In United Artists Corp. v. Ancore Amusement Corp., 91 F. Supp. 132 (S.D.N.Y. 1950), the defendant alleged antitrust violations in defense to a state court action. The plaintiff had sued in state court to recover rentals allegedly due under contracts for exhibition of motion picture films. The defendants removed the action to federal court and counterclaimed, alleging that the contracts sued upon were illegal because the plaintiff and other motion picture distributors were engaging in an unlawful monopoly in violation of the Sherman and Clayton Antitrust Acts. The federal court remanded, ruling that the defendants could not create a right to remove by setting forth a removable claim in their own pleading, even though the state court would have no jurisdiction over the antitrust counterclaim upon remand. 91 F. Supp. at 133.
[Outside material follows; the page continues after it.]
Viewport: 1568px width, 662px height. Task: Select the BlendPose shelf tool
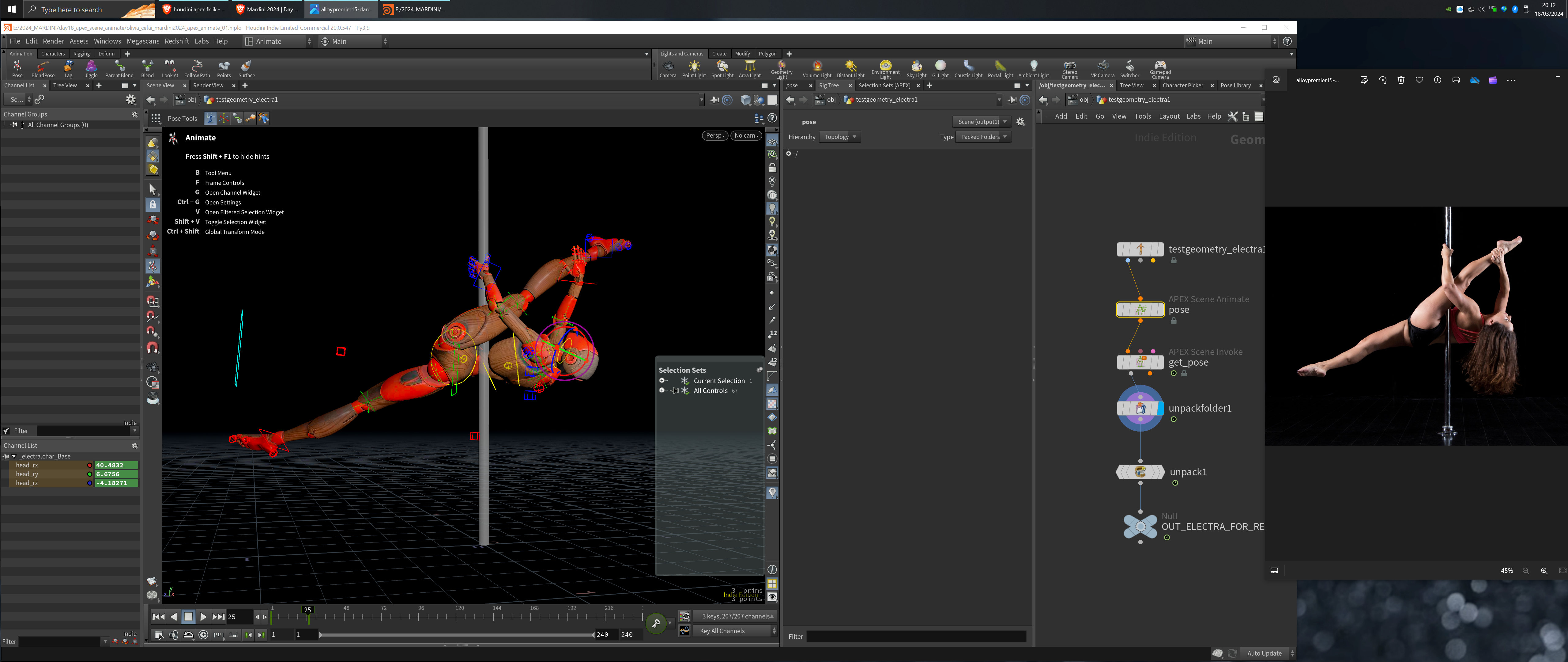point(43,69)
Defendants, however, would distinguish the voluminous case law discussed in plaintiff's brief from this litigation because in none of the prior cases "was there a previously-filed Federal Court action pending between the same parties which involved the same transaction as formed the basis of the removed action." Although previous decisions may not be factually equivalent to this proceeding, nonetheless, they substantiate the view that removal is appropriate only when resolution of the federal issue may be necessary before plaintiff initially can establish his right to relief.

Willingham v. Creswell-Keith, Inc., 160 F. Supp. 741 (W.D.Ark. 1958), originally was basically equivalent to the litigation before this court. A federal court action was initiated seeking to rescind an agreement for the purchase of interest in an oil and gas lease and to recover the consideration therefor on the ground that the sellers had violated the Securities Act of 1933. The defendants in the federal action subsequently instituted state court litigation petitioning for the amount due on, and specific performance of the oil and gas lease purchase agreement. The defendants in the state court action removed the suit to federal court and sought consolidation with their federal suit based on the Securities Act of 1933. Before the court had an opportunity to rule on this motion, the Securities Act action was dismissed due to lack of jurisdiction, and therefore the motion to consolidate was moot. The court then remanded the suit on the oil and gas lease purchase agreement, relying on the firmly established principle that removal jurisdiction is not conferred because defendant depends on federal law as a matter of defense. 160 F. Supp. at 744.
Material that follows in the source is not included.